The problem:
Give back all of the data exactly as written.

——————————

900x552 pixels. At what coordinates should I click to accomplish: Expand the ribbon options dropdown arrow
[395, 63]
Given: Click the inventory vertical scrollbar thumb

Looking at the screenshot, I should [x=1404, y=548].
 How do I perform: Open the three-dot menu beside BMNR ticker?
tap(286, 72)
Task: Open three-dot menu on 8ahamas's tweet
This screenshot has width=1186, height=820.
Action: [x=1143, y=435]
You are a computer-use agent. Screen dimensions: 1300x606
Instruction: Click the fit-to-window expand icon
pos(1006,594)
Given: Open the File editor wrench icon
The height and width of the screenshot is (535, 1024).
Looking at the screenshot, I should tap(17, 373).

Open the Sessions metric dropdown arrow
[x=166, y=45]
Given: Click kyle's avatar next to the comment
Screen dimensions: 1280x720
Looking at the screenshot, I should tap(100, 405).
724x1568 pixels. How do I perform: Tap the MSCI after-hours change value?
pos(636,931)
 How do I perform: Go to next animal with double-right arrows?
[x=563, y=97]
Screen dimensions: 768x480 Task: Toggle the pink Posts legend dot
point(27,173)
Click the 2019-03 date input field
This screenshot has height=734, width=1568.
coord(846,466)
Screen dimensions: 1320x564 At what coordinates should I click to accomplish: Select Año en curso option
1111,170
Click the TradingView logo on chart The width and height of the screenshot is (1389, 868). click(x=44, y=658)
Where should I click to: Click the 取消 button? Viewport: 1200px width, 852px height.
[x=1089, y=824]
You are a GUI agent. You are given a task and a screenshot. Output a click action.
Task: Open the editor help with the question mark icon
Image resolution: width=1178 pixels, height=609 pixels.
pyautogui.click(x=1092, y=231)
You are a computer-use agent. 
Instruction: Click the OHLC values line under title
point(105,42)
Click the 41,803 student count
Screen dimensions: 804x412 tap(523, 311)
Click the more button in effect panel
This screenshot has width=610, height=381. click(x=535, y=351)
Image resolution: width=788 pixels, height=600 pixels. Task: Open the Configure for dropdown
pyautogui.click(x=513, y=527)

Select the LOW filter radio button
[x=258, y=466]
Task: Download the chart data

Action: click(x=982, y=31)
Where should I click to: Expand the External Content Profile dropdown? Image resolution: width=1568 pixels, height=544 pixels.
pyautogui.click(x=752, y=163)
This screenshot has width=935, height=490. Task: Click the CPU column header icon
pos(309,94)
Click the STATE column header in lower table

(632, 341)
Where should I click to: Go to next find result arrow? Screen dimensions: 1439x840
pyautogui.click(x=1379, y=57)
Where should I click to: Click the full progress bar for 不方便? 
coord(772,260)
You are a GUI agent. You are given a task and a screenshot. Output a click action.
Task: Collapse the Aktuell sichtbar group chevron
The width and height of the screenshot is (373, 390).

——————————

Answer below:
900x552 pixels. At what coordinates should I click to accomplish: Expand the ribbon options dropdown arrow
[395, 63]
Given: Click the inventory vertical scrollbar thumb

Looking at the screenshot, I should [x=1404, y=548].
 How do I perform: Open the three-dot menu beside BMNR ticker?
tap(286, 72)
Task: Open three-dot menu on 8ahamas's tweet
This screenshot has width=1186, height=820.
Action: [x=1143, y=435]
You are a computer-use agent. Screen dimensions: 1300x606
Instruction: Click the fit-to-window expand icon
pos(1006,594)
Given: Open the File editor wrench icon
The height and width of the screenshot is (535, 1024).
Looking at the screenshot, I should tap(17, 373).

Open the Sessions metric dropdown arrow
[x=166, y=45]
Given: Click kyle's avatar next to the comment
Screen dimensions: 1280x720
Looking at the screenshot, I should tap(100, 405).
724x1568 pixels. How do I perform: Tap the MSCI after-hours change value?
pos(636,931)
 How do I perform: Go to next animal with double-right arrows?
[x=563, y=97]
Screen dimensions: 768x480 Task: Toggle the pink Posts legend dot
point(27,173)
Click the 2019-03 date input field
This screenshot has height=734, width=1568.
coord(846,466)
Screen dimensions: 1320x564 At what coordinates should I click to accomplish: Select Año en curso option
1111,170
Click the TradingView logo on chart The width and height of the screenshot is (1389, 868). click(x=44, y=658)
Where should I click to: Click the 取消 button? Viewport: 1200px width, 852px height.
[x=1089, y=824]
You are a GUI agent. You are given a task and a screenshot. Output a click action.
Task: Open the editor help with the question mark icon
Image resolution: width=1178 pixels, height=609 pixels.
pyautogui.click(x=1092, y=231)
You are a computer-use agent. 
Instruction: Click the OHLC values line under title
point(105,42)
Click the 41,803 student count
Screen dimensions: 804x412 tap(523, 311)
Click the more button in effect panel
This screenshot has width=610, height=381. click(x=535, y=351)
Image resolution: width=788 pixels, height=600 pixels. Task: Open the Configure for dropdown
pyautogui.click(x=513, y=527)

Select the LOW filter radio button
[x=258, y=466]
Task: Download the chart data

Action: click(x=982, y=31)
Where should I click to: Expand the External Content Profile dropdown? Image resolution: width=1568 pixels, height=544 pixels.
pyautogui.click(x=752, y=163)
This screenshot has width=935, height=490. Task: Click the CPU column header icon
pos(309,94)
Click the STATE column header in lower table

(632, 341)
Where should I click to: Go to next find result arrow? Screen dimensions: 1439x840
pyautogui.click(x=1379, y=57)
Where should I click to: Click the full progress bar for 不方便? 
coord(772,260)
You are a GUI agent. You are given a task and a screenshot. Output a click action.
Task: Collapse the Aktuell sichtbar group chevron
The width and height of the screenshot is (373, 390).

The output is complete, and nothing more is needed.